Why real estate? understanding value and building wealth the steady way

Why real estate? understanding value and building wealth the steady way
Photo by Jan Ledermann / Unsplash

In real estate investing, we’re not chasing the hottest deal on the block or the quickest flip for the biggest win. Sure, those happen, but if that’s your whole business plan, the risks add up fast. Many investors who built on hype have already burned out, went under or moved on to the next “can’t-miss” hottest trend.

What’s great about real estate is that it’s real. You can’t fudge it, and nobody can pull the rug out like in stocks or crypto. You’re in control of the asset, the improvements, the management, and ultimately, the outcome. That control is what allows you to build long-term, sustainable wealth instead of just getting lucky once.


How to Find the True Value of a Property (residential)

Every good deal starts with knowing what a property is actually worth, both now and after repairs. This is called the After Repair Value (ARV), and it’s your foundation for deciding what to pay and how much you can profit.

1. Start With a Realtor for Sales Comparables (Comps)

A good realtor can pull comps, or recent sales of similar properties in the same area. Size, condition, and location matter most. These real-world numbers tell you what buyers are actually paying, not what sellers are hoping for.

2. Use Automated Valuation Models (AVMs)

Platforms like CoreLogic and Black Knight use massive datasets to estimate property values.

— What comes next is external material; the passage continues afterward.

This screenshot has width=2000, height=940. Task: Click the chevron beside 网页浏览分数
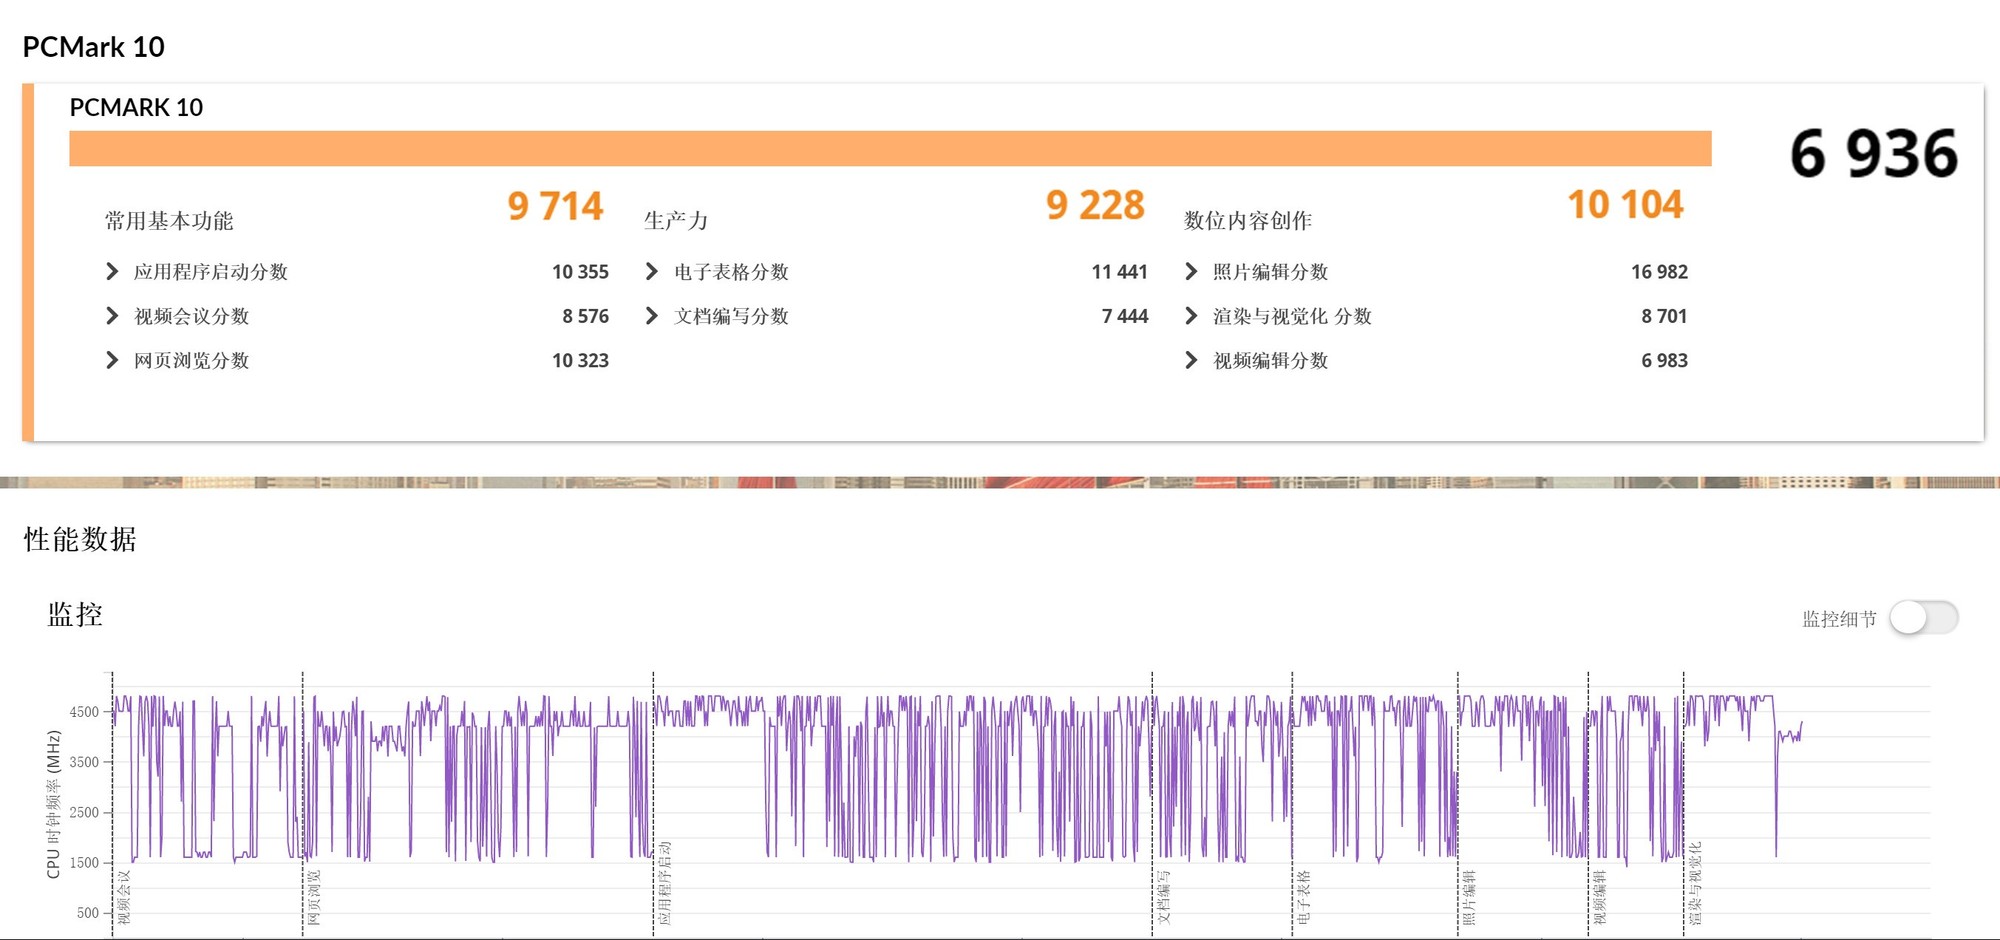tap(112, 360)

They’re not perfect, but they’re a fast, reliable checkpoint — especially when you’re screening multiple potential deals.

3. Cross-Check Online Estimates

Look at Zillow (Zestimate), Redfin, and Realtor.com. These public tools provide broad estimates that, when combined with your comps, help validate your numbers and reveal market patterns.

4. Do Your Own Price-Per-Square-Foot Analysis

After collecting all the data, run your own analysis.

  • Focus on homes within ±200 sq. ft. of your property’s size.
  • Calculate the price per square foot for each comparable sale.
  • Use that range to estimate your property’s current and potential value based on condition.
  • Like-kind properties- don't try to justify your analysis by using a totally different property look vs your subject property.

This gives you a strong, reality-based range for your offer price, not guesswork.


Determining What to Pay

Once you know the ARV, work backward to find your maximum allowable offer (MAO).

A quick formula most investors use:
MAO = (ARV × 0.75) – Estimated Repairs

That 25% buffer covers holding costs, transaction fees, and your profit margin. If you’re buying rentals instead of flips, analyze the deal based on cash flow and cap rate to make sure it still performs long term.


Final Thoughts

Real estate isn’t about speed, it’s about strategy. Knowing how to calculate property value and buy right is what keeps you in the game long after the trend-chasers are gone.

You may not control the economy, but you control what you buy, how you improve it, and how you manage it. That’s what makes real estate one of the most proven, reliable paths to wealth; slow, steady, and real.